Thankfully, in the final chapter, Bittman offers hope. And in this case -- unlike other books I've read where a paragraph of obligatory platitudes are tacked on at the end -- this hope is real. In "The Way Forward," Bittman profiles a diversity of alternative food and health systems and programs that exist and are working. Some are spearheaded by governments, others by self-organized cooperatives -- from Brazil, Chile, Mexico, India, France, Denmark, and some in the United States.
These positive examples were amazing, and well worth the read. But to truly understand why the alternatives are needed, and what they represent, I hope you will read the full book.
Bittman's writing is simple and clear, and (mostly) refreshingly jargon-free. (The book is heavy on acronyms, but that may be unavoidable.) I first became aware of Bittman through "The Minimalist," his old column in the New York Times. In many ways, he taught me how to cook. Creating delicious, healthy food with a few simple ingredients is an art form. But it turns out Bittman knows a hell of a lot more than that.
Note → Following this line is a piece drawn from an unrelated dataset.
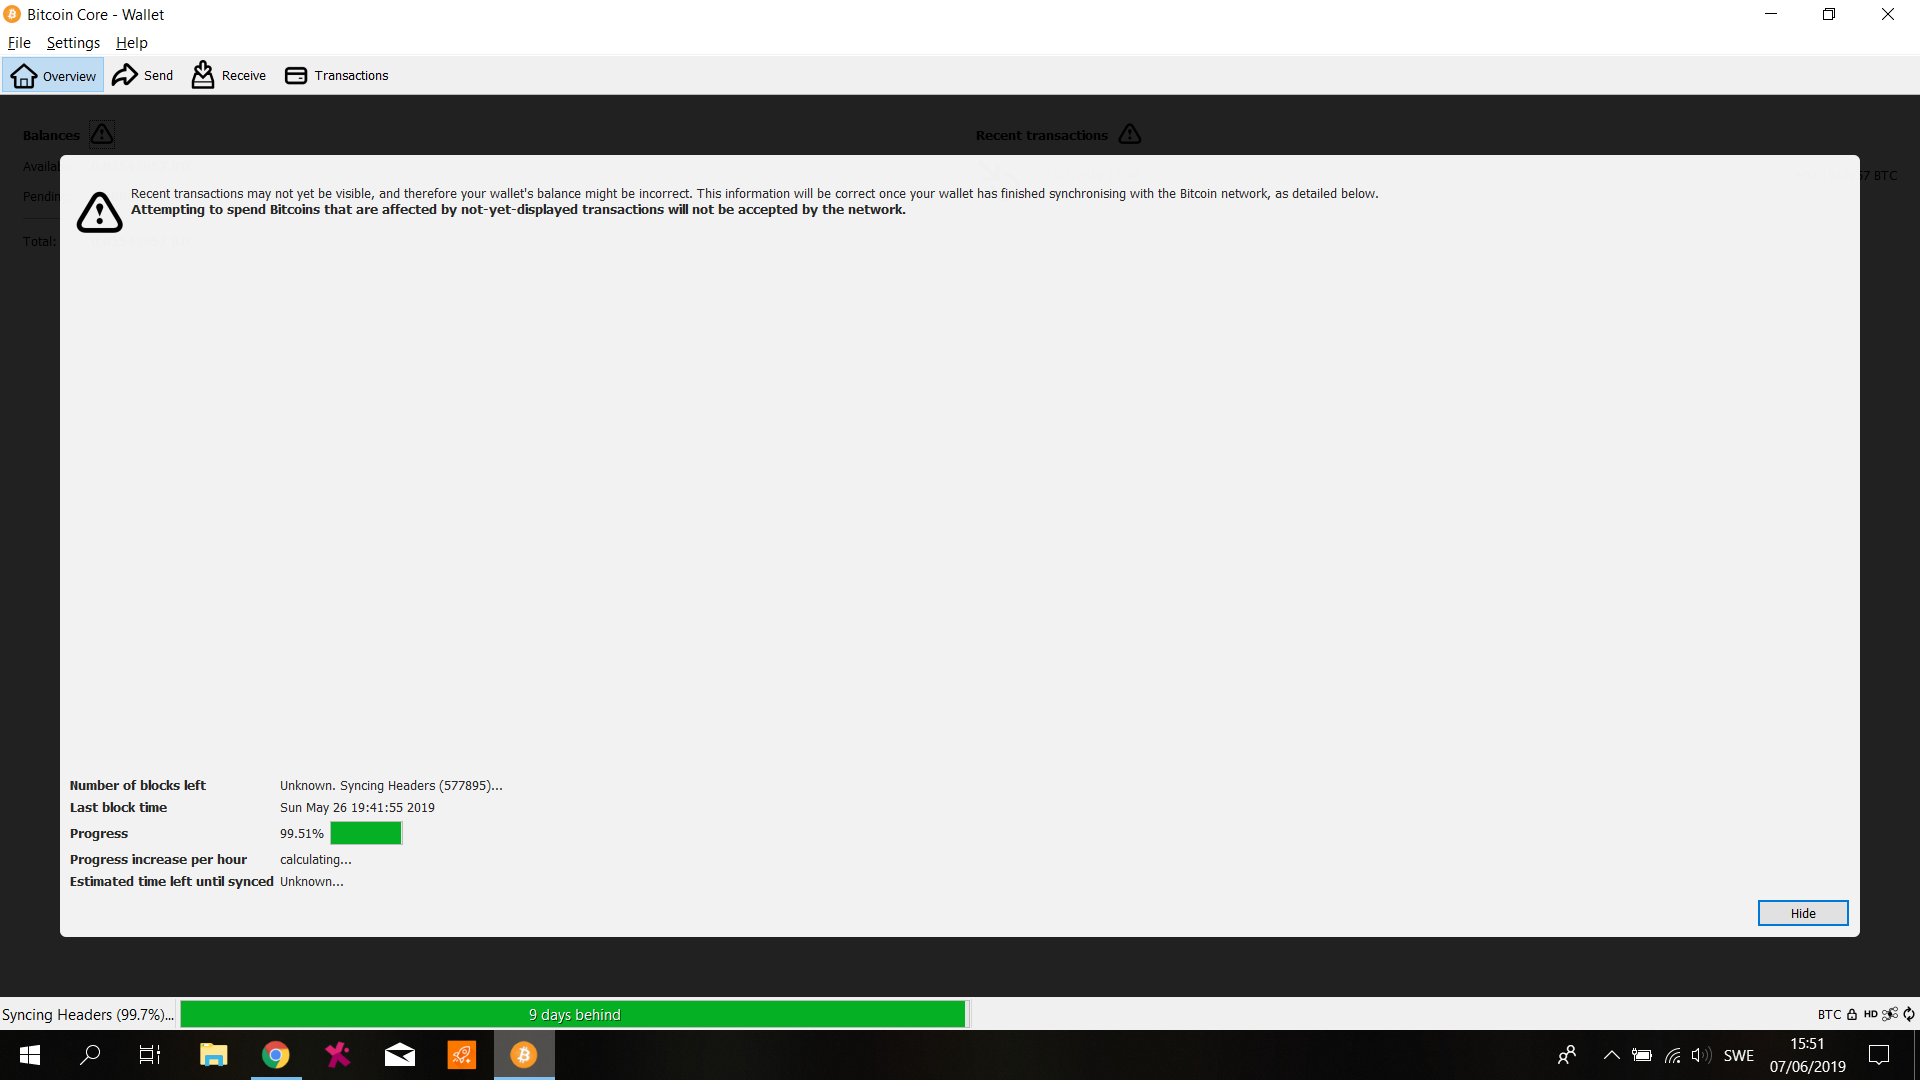Click the Overview tab icon
This screenshot has width=1920, height=1080.
coord(22,75)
You may enjoy reading this excellent review of Animal, Vegetable, Junk in the New York Times. The reviewer, Ted Genoways, wrote a book called The Chain: Farm, Factory, and the Fate of Our Food. It has been on my list since its publication in 2014, but I haven't had the heart to read it.
I was pleased to see Bittman mention and praise the book Salt Sugar Fat: How the Food Giants Hooked Us by Michael Moss (my review is here) -- an important and under-recognized book. I photocopied the selected reading list Animal, Vegetable, Junk for future reference, and was pleased to see that I've read a handful of the titles.
Obviously Bittman is writing from a United States context. In some ways things are a bit better in Canada. But I hope Canadians who will read this book know that all the same problems plague Canadian society, too. As I always say, "better than the United States" is a very low bar.